• _BRIEF_
Extend the Devonian Health Group press release that comes first below, starting right after its last sentence.

• _PAGE EXTRACT_
◆ ◆ ◆ ◆ ◆

NOT FOR RELEASE, PUBLICATION OR DISTRIBUTION, IN WHOLE OR IN PART, IN
THE UNITED STATES.

QUEBEC–(BUSINESS WIRE)–Devonian Health Group Inc. (“Devonian” or the “Corporation”) (TSXV:GSD),
a clinical stage biopharmaceutical corporation, today announces the
issuance of the following securities in consideration of interest
payable to the Debenture holders issued in the private placement as
announced in press releases dated July 19, 2018 and September 4, 2018:

The issuance of Shares and Units is conditional to the approval of the
TSX Venture Exchange and will be subject to a hold period of 4 months
and one day.

Interest payments in the form of securities of the Corporation are in
favor of Mr. Jacques Bernier ($ 4,959 or 17,100 Shares), a director of
the Corporation and Aspri Pharma Canada Inc. (in the amount of $ 50,111,
173,831 Shares), a holder of more than 10% of the securities of the
Corporation, which constitutes a “related party transaction” within the
meaning of Regulation 61-101 respecting protection of minority
security holders in special transactions
(“Regulation 61-101”) and
within the meaning of Policy 5.9 of the Stock Exchange – Protection
of Minority securities holders in Special Transactions
. However, the
directors of the Corporation who voted determined that exemptions from
the formal valuation and minority approval requirements of sections 5.5
(a) and 5.7 (1) (a) of Regulation 61-101 may be invoked as neither the
fair market value of the shares issued to such insiders nor the fair
market value of the consideration paid exceeds 25% of the market
capitalization of the Corporation. No director of the Corporation has
expressed a contrary opinion or disagreement with the foregoing.

◆ ◆ ◆ ◆ ◆

• _RECORDS SUPPLIED_
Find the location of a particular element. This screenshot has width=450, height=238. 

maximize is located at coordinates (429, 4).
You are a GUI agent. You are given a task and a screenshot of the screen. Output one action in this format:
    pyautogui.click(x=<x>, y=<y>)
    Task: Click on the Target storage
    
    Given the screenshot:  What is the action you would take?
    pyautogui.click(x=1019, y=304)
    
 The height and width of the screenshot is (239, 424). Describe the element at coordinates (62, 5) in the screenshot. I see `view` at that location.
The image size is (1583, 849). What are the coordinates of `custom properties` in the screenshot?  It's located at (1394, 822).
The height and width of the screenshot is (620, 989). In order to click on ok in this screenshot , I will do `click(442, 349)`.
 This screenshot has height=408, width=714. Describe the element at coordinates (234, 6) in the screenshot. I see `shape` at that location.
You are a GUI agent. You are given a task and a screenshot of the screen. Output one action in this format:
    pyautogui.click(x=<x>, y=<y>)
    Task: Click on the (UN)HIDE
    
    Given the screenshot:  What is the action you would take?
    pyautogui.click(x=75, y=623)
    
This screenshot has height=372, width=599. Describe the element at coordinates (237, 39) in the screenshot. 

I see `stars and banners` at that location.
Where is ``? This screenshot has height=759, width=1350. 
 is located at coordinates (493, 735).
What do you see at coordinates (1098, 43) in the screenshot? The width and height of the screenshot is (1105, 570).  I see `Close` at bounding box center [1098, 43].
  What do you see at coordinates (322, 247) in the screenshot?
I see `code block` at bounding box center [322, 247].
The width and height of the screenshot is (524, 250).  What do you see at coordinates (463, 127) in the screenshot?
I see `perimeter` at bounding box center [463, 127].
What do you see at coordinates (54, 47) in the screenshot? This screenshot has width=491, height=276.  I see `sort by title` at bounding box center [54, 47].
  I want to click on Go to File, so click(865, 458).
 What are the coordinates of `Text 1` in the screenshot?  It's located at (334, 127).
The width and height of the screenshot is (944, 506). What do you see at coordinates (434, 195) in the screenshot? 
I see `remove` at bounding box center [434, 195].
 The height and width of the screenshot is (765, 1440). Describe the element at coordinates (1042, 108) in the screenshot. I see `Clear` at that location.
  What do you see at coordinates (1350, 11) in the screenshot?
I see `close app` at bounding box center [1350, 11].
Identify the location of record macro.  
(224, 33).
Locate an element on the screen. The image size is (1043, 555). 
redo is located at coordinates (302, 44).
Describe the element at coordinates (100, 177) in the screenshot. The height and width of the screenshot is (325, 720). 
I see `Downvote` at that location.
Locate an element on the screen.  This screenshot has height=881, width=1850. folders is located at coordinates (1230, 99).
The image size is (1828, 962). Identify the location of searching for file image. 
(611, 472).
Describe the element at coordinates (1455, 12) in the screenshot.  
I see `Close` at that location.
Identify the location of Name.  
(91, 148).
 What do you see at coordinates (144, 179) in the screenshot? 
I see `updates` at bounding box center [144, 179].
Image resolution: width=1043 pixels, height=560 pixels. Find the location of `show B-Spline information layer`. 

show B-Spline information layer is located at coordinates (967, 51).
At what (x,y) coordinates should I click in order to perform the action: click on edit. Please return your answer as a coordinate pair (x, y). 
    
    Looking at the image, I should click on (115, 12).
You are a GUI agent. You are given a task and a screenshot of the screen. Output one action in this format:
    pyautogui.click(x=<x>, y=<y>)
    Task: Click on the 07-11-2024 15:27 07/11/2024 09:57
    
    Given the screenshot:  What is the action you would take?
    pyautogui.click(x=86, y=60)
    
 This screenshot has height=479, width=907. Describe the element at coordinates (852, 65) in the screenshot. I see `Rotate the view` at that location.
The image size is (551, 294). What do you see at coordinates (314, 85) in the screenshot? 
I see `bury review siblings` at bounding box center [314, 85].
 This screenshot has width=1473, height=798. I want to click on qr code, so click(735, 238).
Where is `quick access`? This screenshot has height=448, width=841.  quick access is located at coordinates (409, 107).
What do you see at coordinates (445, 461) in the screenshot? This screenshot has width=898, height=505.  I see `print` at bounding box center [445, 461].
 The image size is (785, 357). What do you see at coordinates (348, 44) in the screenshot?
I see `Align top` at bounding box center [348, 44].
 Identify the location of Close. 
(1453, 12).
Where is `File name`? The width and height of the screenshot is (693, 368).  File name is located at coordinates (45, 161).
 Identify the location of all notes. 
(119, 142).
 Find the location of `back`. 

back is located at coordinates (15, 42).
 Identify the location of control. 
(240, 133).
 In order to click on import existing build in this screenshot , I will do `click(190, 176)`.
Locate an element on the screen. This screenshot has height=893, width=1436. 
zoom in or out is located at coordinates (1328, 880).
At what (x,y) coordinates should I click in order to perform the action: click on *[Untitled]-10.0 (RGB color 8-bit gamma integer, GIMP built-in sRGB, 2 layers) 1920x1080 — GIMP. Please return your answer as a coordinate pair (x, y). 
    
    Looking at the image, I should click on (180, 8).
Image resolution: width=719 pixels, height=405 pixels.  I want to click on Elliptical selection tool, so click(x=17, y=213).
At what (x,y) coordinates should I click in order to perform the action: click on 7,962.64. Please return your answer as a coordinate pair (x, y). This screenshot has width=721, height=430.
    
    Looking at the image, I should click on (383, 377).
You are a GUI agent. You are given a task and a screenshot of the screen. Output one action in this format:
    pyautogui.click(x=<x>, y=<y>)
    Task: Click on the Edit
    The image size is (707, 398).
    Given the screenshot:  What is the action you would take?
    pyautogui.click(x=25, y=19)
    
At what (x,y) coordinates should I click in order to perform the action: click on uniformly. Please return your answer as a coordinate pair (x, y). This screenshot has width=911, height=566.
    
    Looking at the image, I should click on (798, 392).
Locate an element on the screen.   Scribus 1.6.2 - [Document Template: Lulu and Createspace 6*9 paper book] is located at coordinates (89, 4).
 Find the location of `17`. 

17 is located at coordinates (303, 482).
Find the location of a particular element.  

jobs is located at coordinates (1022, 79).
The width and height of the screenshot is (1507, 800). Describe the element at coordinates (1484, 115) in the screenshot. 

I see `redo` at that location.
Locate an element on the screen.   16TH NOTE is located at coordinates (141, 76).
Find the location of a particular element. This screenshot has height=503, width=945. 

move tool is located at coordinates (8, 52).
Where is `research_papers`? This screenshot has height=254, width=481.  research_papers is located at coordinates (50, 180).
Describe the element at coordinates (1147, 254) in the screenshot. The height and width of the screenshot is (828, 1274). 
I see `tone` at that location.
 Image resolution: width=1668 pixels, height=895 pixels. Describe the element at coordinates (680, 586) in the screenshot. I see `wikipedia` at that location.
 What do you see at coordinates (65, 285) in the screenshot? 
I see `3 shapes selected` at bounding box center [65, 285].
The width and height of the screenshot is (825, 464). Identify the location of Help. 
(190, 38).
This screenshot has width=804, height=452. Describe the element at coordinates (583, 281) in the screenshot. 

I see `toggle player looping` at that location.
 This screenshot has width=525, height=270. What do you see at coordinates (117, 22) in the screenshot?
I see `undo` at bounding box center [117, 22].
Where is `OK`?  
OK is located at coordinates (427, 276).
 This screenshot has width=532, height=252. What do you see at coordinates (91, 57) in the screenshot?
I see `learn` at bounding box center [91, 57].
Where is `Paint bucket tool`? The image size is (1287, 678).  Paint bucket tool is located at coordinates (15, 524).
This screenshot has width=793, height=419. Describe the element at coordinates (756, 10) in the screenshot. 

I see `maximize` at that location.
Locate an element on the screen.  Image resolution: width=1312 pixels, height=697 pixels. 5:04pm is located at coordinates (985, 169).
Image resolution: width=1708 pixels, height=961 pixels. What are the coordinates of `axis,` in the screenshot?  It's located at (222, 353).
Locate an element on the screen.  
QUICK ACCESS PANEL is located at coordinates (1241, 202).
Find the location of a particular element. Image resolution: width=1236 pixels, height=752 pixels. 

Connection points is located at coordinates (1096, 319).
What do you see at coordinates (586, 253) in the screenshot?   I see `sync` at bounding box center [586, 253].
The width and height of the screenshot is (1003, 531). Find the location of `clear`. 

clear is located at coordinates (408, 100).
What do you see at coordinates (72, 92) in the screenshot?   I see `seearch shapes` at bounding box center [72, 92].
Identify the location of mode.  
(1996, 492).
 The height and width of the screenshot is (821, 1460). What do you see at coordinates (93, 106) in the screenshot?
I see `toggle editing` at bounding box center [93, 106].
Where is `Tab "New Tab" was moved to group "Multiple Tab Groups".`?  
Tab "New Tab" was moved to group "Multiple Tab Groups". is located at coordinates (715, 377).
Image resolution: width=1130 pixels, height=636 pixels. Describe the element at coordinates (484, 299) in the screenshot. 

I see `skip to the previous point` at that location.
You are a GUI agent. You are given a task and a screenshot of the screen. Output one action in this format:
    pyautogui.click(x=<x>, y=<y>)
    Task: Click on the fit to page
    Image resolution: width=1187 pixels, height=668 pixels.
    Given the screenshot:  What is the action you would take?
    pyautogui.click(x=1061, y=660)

◆ ◆ ◆ ◆ ◆

• _ANSWER TO THIS TASK_
A material change report relating to this transaction with a related
party will be filed by the Corporation no later than 21 days prior to
the date on which Shares and Units are expected to be issued as the
conditions of participation of unrelated persons on the one hand and
related persons on the other hand in connection with the issuance of
Shares and Units were not determined.

In addition, the Corporation announces that the Board of Directors has
approved the grant of options (the “Options”) to purchase Subordinate
Voting Shares in the capital of the Corporation. These options are
exercisable at a price of $ 0.60 for a period of ten years from the date
of grant. A total of 150,000 options have been granted to certain
directors of the Corporation. These options are exercisable on the grant
date.

About Devonian

Devonian Health Group Inc. is a late stage botanical pharmaceutical
corporation with novel therapeutic approaches to targeting unmet medical
needs. Devonian’s core strategy is to develop prescription botanical
drugs from plant materials and algae for the treatment of
inflammatory-autoimmune diseases including but not limited to ulcerative
colitis and atopic dermatitis. Based on a foundation of over 15 years of
research, Devonian’s focus is further supported by a US-FDA set of
regulatory guidelines favouring a more efficient drug development
pathway for prescription botanical drug products over those of
traditional prescription medicines. Devonian is also involved in the
development of high-value cosmeceutical products leveraging the same
proprietary approach employed with their pharmaceutical offerings.
Devonian Health Group Inc. was incorporated in 2013 and is headquartered
in Québec, Canada where it owns a state-of-the art extraction facility
with full traceability ‘from the seed to the pill’. Acquired in 2018,
Altius Healthcare Inc., its commercialization partner, brings
opportunities for further diversification and growth potential. Devonian
is traded publicly on the TSX Exchange (TSXv:GSD).

For more information, visit www.groupedevonian.com.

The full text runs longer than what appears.